---------- TEXTE DU DOCUMENT

Publié le 9 juin 2017 Lecture : 4 minutes.
Le premier veut qu’il s’agisse là d’une insurrection purement sociale aux revendications uniquement économiques (emploi, développement, niveau de vie) et psychologiques (sentiment de marginalisation), dont l’élément déclencheur a été la mort tragique d’un marchand de poisson. Le second voit dans cette sédition pour l’instant localisée une siba (« dissidence ») politiquement organisée et manipulée par des irrédentistes hostiles à la monarchie, dont le rêve est de reconstituer l’éphémère république du Rif des années 1920.
La réalité, comme souvent, se situe au confluent de ces deux analyses. Le décès du jeune poissonnier Mouhcine Fikri fin octobre 2016 a suscité une indignation et une colère incontestablement spontanées dans cette ville durement touchée par la baisse de la fréquentation touristique et la multiplication des obstacles à l’émigration. Al Hoceima est une cité couturée par les blessures du passé.
Un syndrome d’abandon
La guerre du Rif, la révolte de 1958, les émeutes du pain en 1984 et le tremblement de terre de 2004 ont ancré au sein de la population un syndrome d’abandon que la volonté royale de reconquête des cœurs et le foisonnement des projets de développement (pas toujours suivis d’effets, il est vrai) ne sont pas parvenus à effacer. Désœuvrement et léthargie économique, joints aux caractéristiques d’un esprit rifain ancestral prompt à s’enflammer et rétif à toute forme de hogra (« arrogance ») de la part des autorités, ont offert au Hirak, le mouvement né de la mort de Fikri, un large vivier de munitions.
Cette image d’une protestation populaire fondée sur un légitime cahier de doléances sociales et identitaires est certes celle qui prévaut à l’extérieur, particulièrement en France, où les revendications berbères – qu’elles soient rifaines, kabyles ou touarègues – suscitent une sympathie immédiate, dont les origines remontent à l’époque coloniale. Mais elle est en trompe-l’œil.
La présence, au cours des manifestations, du drapeau de la république du Rif – étoile et croissant verts dans un losange blanc sur fond rouge – aux côtés de l’emblème culturel du mouvement amazigh, ainsi que de nombreux portraits de celui qui en fut le chef, Abdelkrim El Khattabi, signale que des courants politiques à connotation séparatiste, certes très minoritaires mais organisés, sont aussi à l’œuvre.

--------------------

EXERCICES PROPOSÉS:
**1)** Indiquez si chacune des affirmations suivantes concorde avec le texte du document, en citant à l'identique les mots qui permettent de trancher : (a) le jeune poissonnier est mort fin octobre 2016 ; (b) les courants séparatistes sont majoritaires dans les manifestations ; (c) le tremblement de terre évoqué a eu lieu en 1984.
**2)** Restituez sans aucune modification le passage du texte du document qui va de « Le premier veut » à « des années 1920. ».
**3)** Présentez sous forme de liste concise le paragraphe du texte du document commençant par « La guerre du Rif, la révolte de 1958 », en conservant ses informations essentielles.

---------- MATÉRIEL

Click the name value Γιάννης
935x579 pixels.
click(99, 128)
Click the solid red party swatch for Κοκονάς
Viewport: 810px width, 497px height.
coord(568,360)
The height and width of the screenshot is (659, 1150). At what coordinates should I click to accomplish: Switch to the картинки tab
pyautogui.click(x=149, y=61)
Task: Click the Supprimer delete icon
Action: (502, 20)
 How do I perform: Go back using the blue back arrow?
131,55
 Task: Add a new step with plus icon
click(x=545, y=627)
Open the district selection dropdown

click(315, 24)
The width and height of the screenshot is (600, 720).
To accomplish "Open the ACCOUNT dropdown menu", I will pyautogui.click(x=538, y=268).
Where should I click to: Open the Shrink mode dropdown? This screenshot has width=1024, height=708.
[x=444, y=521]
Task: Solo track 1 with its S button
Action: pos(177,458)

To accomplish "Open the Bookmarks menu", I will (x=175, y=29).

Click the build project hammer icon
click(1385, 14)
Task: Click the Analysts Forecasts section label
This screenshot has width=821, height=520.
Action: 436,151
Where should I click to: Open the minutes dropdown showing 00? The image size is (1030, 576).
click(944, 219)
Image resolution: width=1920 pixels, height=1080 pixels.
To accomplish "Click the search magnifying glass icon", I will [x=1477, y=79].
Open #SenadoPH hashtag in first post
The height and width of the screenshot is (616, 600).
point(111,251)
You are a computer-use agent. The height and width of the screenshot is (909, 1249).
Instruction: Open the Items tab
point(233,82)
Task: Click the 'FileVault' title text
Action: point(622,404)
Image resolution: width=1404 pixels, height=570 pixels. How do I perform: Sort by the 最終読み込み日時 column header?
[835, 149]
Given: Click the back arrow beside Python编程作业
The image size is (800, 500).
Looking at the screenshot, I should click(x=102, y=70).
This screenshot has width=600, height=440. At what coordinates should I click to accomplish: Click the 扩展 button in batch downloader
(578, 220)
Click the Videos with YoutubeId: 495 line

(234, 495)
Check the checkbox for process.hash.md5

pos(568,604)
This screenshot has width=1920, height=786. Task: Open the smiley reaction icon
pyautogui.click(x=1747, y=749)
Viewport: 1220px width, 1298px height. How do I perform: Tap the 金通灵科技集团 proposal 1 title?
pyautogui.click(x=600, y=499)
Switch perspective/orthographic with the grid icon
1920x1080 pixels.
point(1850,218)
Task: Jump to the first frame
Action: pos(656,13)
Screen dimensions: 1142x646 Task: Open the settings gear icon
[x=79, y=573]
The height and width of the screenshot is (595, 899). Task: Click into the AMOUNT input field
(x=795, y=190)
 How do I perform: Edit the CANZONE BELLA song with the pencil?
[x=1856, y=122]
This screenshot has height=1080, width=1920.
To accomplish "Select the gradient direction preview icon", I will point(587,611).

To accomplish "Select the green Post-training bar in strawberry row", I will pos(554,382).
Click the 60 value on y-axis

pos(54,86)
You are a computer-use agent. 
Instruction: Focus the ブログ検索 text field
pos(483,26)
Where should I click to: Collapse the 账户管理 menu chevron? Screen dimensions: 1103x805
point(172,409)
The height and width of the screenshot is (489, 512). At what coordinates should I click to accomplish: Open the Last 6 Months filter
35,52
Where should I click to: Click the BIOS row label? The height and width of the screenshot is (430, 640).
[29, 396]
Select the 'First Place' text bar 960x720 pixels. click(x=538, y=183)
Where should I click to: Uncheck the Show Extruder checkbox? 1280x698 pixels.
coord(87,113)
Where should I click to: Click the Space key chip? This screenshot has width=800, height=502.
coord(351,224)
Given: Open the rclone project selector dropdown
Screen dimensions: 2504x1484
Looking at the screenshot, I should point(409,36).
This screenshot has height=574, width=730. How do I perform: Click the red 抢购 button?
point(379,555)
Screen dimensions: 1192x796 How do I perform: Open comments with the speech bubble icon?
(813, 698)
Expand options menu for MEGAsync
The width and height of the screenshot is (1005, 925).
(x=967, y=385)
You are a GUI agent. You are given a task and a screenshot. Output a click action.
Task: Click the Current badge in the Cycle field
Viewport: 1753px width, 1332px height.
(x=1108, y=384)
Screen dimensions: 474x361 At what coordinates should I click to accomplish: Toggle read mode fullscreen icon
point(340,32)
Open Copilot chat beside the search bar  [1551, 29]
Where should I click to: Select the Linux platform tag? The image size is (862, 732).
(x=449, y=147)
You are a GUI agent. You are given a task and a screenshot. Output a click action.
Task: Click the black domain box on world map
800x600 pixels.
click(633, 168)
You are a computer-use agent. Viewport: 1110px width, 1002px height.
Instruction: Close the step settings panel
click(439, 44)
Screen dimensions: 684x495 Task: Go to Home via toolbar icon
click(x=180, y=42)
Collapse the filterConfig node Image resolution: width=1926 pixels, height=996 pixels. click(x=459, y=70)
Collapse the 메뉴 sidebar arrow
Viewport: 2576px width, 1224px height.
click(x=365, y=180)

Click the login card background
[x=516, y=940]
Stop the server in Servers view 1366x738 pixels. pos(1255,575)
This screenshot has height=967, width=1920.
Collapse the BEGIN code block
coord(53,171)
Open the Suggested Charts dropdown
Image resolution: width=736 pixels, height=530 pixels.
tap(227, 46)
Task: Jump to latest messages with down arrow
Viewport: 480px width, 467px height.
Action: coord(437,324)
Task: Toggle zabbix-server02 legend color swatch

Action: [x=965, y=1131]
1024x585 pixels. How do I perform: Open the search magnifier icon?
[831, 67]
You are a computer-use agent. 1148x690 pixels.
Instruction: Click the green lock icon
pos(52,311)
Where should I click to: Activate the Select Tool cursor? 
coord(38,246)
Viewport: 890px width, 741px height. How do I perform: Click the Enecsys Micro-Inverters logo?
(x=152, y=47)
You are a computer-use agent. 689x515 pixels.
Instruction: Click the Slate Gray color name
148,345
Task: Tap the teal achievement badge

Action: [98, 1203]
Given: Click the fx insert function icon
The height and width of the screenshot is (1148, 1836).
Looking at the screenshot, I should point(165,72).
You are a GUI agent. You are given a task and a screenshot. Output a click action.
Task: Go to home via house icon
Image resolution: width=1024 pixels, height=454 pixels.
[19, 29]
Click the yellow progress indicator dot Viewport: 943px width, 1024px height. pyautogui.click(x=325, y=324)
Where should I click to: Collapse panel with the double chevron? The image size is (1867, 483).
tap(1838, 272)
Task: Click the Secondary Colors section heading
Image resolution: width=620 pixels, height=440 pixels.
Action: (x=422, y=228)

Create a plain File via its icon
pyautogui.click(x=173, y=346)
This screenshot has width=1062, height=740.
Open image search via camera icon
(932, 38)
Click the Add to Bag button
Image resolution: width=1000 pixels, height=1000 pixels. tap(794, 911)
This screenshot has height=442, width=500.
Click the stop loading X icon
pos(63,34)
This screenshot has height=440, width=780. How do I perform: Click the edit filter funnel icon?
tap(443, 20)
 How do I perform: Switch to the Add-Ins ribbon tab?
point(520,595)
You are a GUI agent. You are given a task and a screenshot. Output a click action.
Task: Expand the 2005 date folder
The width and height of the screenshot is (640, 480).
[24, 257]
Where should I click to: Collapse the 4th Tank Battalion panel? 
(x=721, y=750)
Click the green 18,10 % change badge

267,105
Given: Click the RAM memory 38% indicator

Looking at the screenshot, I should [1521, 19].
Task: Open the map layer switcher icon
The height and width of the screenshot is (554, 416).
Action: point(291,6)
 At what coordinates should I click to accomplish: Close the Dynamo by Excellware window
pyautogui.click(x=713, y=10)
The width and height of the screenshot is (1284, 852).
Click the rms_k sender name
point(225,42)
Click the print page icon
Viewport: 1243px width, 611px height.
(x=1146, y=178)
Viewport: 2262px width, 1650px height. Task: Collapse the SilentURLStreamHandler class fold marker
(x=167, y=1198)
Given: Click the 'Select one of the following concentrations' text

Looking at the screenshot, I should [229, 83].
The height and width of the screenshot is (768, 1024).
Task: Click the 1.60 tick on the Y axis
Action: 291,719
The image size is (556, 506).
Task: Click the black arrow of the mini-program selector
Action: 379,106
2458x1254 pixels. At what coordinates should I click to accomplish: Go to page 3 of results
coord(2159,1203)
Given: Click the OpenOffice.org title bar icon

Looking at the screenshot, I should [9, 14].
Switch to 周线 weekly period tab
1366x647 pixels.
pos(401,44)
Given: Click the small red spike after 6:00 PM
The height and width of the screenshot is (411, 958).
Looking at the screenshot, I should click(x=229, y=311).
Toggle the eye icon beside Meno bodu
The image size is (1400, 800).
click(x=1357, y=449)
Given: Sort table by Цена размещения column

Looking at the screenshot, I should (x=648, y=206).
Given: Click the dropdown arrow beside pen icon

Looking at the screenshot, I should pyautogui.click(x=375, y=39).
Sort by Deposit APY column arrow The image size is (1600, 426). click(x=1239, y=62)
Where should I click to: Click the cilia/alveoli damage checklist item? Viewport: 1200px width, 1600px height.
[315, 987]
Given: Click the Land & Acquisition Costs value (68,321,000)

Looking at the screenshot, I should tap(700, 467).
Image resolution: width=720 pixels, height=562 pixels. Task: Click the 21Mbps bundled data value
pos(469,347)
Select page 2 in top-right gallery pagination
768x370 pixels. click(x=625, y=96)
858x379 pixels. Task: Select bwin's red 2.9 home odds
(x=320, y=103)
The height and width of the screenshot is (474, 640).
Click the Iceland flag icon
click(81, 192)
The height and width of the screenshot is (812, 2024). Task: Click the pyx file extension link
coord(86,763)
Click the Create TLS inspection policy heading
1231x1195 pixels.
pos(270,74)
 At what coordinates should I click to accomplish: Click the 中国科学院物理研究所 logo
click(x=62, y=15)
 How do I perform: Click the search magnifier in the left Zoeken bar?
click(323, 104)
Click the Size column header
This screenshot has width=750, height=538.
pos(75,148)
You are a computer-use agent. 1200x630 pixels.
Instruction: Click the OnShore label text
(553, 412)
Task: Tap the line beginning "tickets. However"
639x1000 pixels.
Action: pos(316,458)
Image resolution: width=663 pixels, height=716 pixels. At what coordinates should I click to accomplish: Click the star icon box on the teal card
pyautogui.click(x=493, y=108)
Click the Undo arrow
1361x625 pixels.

--------------------

CORRIGÉ DES EXERCICES:
**1)**
(a) Oui : « Le décès du jeune poissonnier Mouhcine Fikri fin octobre 2016 ».
(b) Non : « certes très minoritaires mais organisés ».
(c) Non : « les émeutes du pain en 1984 et le tremblement de terre de 2004 ».

**2)**
Le premier veut qu’il s’agisse là d’une insurrection purement sociale aux revendications uniquement économiques (emploi, développement, niveau de vie) et psychologiques (sentiment de marginalisation), dont l’élément déclencheur a été la mort tragique d’un marchand de poisson. Le second voit dans cette sédition pour l’instant localisée une siba (« dissidence ») politiquement organisée et manipulée par des irrédentistes hostiles à la monarchie, dont le rêve est de reconstituer l’éphémère république du Rif des années 1920.

**3)**
- La guerre du Rif, la révolte de 1958, les émeutes du pain de 1984 et le séisme de 2004 ont ancré dans la population un syndrome d'abandon.
- Ni la volonté royale de reconquête des cœurs ni les nombreux projets de développement, pas toujours suivis d'effets, ne l'ont effacé.
- Le désœuvrement et la léthargie économique, ajoutés à un esprit rifain ancestral prompt à s'enflammer et hostile à toute hogra (« arrogance ») des autorités, ont fourni au Hirak, né de la mort de Fikri, un large vivier de munitions.